*Exercise objective*
The entries below contain a line with "Instruction: Click the 讯飞星火 flame icon" and a line with "You are a computer-use agent. Image". Quote exactly those two lines and all lines between them.

*Source records*
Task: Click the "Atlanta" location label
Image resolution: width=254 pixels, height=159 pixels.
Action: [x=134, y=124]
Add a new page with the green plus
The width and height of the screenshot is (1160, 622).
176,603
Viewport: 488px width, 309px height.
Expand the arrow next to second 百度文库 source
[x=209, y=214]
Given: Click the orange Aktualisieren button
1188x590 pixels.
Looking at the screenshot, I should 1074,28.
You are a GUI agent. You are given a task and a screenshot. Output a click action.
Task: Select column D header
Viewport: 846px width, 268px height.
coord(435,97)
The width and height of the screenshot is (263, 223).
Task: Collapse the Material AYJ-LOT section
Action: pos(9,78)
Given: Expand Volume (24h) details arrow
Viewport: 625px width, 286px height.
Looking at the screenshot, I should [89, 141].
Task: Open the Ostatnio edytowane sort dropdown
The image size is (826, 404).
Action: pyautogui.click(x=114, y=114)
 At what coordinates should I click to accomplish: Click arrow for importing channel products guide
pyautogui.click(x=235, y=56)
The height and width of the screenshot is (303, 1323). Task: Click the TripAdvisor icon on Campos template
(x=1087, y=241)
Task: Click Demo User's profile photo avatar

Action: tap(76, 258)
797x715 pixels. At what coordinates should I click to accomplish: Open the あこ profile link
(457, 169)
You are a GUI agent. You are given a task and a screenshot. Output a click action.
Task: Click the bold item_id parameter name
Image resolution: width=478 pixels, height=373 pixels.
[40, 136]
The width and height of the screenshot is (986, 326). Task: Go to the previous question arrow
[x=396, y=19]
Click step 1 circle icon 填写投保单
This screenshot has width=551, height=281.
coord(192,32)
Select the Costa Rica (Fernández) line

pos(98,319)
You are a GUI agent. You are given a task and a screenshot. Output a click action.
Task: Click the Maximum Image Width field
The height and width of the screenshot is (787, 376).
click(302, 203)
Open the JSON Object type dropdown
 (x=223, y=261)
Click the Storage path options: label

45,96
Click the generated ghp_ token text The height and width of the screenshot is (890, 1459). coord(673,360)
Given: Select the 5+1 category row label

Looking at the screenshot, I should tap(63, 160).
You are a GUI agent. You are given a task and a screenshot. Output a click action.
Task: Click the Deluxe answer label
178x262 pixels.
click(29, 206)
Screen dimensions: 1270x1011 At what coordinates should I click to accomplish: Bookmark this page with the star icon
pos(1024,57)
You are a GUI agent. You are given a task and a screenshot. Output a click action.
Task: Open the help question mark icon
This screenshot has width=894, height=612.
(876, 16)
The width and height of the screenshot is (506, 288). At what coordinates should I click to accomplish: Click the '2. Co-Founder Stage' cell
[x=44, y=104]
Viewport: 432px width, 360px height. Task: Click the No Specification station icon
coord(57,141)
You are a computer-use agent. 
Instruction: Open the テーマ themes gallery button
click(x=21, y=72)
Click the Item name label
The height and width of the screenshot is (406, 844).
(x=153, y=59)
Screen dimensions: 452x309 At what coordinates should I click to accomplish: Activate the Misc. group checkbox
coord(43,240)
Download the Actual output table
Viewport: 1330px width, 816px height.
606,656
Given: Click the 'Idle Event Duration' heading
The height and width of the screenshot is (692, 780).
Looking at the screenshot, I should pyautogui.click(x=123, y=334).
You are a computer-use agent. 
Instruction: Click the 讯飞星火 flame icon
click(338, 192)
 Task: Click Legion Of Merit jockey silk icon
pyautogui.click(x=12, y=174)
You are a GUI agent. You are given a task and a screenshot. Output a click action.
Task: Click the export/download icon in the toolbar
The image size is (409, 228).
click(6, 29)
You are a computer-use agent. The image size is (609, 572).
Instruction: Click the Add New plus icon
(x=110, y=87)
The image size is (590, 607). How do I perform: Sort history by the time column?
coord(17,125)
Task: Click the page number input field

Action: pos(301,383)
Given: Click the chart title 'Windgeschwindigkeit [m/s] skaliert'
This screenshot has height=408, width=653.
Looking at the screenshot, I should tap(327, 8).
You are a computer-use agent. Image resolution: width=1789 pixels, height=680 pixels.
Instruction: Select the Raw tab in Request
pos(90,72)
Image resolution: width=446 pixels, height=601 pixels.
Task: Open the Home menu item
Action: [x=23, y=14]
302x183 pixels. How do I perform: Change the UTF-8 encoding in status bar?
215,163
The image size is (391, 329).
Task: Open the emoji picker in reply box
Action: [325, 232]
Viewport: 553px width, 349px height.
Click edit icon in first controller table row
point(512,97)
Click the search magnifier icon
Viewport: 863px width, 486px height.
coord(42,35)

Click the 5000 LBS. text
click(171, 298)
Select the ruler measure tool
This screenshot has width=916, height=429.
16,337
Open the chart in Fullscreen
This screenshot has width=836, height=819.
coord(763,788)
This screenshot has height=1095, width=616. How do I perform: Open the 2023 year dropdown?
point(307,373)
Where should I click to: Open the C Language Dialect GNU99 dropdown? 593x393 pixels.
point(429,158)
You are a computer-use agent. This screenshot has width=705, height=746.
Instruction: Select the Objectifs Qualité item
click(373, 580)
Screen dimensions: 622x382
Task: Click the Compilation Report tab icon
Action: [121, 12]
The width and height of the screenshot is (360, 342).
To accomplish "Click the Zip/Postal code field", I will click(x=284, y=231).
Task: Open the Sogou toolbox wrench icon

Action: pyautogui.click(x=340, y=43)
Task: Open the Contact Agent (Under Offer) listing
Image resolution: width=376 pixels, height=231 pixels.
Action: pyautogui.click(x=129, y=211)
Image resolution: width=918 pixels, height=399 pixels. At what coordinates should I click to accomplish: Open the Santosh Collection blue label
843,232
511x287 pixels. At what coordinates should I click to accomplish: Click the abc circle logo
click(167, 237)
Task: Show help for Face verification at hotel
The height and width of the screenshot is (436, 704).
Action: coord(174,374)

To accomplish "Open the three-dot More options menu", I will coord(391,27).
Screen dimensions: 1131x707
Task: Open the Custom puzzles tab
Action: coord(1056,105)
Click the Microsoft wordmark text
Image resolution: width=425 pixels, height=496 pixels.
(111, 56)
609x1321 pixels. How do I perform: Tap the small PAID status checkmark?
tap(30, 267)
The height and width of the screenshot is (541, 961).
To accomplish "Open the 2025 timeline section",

*Exercise solution*
Instruction: Click the 讯飞星火 flame icon
click(338, 192)
 Task: Click Legion Of Merit jockey silk icon
pyautogui.click(x=12, y=174)
You are a GUI agent. You are given a task and a screenshot. Output a click action.
Task: Click the export/download icon in the toolbar
The image size is (409, 228).
click(6, 29)
You are a computer-use agent. The image size is (609, 572).
Instruction: Click the Add New plus icon
(x=110, y=87)
The image size is (590, 607). How do I perform: Sort history by the time column?
coord(17,125)
Task: Click the page number input field

Action: pos(301,383)
Given: Click the chart title 'Windgeschwindigkeit [m/s] skaliert'
This screenshot has height=408, width=653.
Looking at the screenshot, I should tap(327, 8).
You are a computer-use agent. Image resolution: width=1789 pixels, height=680 pixels.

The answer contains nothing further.